Don't expect too much in your stocking this Christmas as thrifty Brits rein in their spending habits in the lead up to this festive season.
New research conducted by TSB found more than half of Brits (56%) are setting a festive budget, with one in five (21%) hoping to spend less during the holiday period than last year.
TSB's Head of Current Accounts, Andy Piggott said: "It is great to see that people will be setting a budget this Christmas. At this time of year, things can quickly add up and when you do some simple maths, the cost of presents, Christmas dinner, travel and drinks with friends can quickly equate to a hefty sum.
While doing a little extra planning and saving in the lead up to Christmas can help to alleviate some of the shock, it is also important that people are realistic about their budget and are able to stick to it."
When it comes to the festive spirit of giving, it seems many people will be cutting down on the cost of presents. Whilst the average Brit intends to spend £270 on Christmas gifts for family and friends, TSB found that a quarter of people (23%) intend to spend less than £100. People from the North West tend to spend more on gifts at Christmas with an average of £315, while those from East Anglia are a little more thrifty, spending an average of £233 on Christmas gifts.
However, some Brits might find it's not just cheaper presents under the tree this year, but even second-hand gifts. Over a third (35%) of Brits admitted to re-gifting an unwanted present, with women twice as likely to re-gift than their male counterparts (46% women, 24% men). But when it does come to buying presents, women on average spend more (£290) than men (£250). Luckily, the cost of presents isn't the be all and end all, seven in 20 (35%) people said that really, "it's the thought that counts".

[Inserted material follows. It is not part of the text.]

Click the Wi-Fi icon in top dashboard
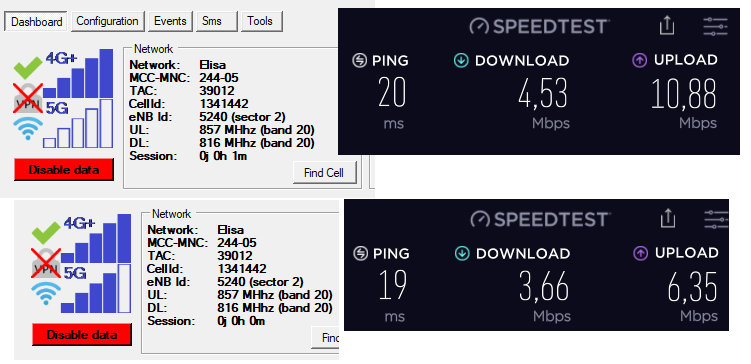Screen dimensions: 751x364 click(x=28, y=128)
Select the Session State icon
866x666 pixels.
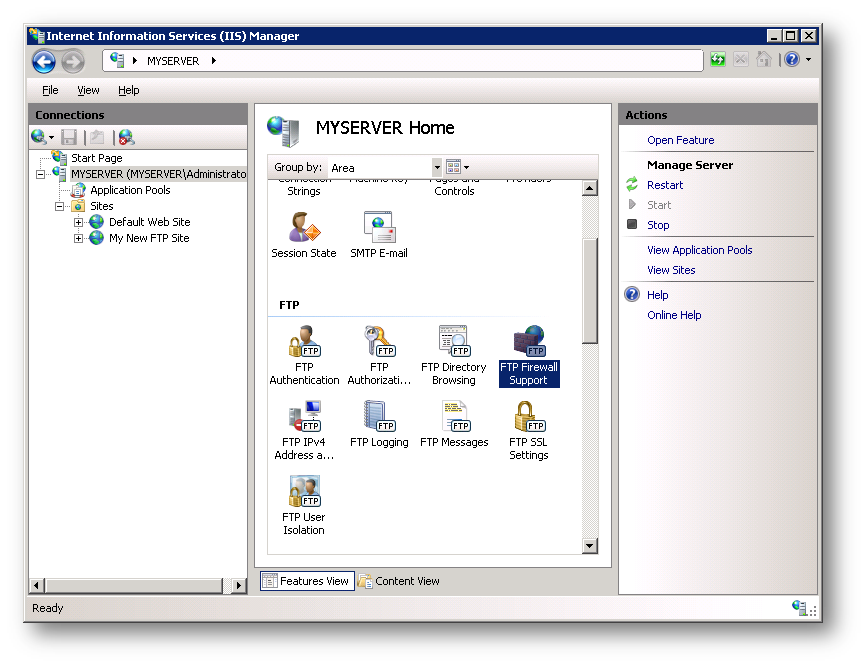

Bargain-hunting Brits also revealed that more than half (55%) of the population will spend less than £50 on Christmas lunch however, the North East splurge the most, with one in 20 (6%) shelling out more than £200 on their turkey and trimmings.
And the Bah Humbug continues as even though most people (80%) said they love or like Christmas, one in five (18%) of people admitted to not liking or hating Christmas, and just under a third (29%) of people feel 'relieved' when Christmas is over.
Notes to editors
This survey was conducted by OnePoll between 10 November and 13 November 2015. The sample was 2,000 UK adults who celebrate Christmas.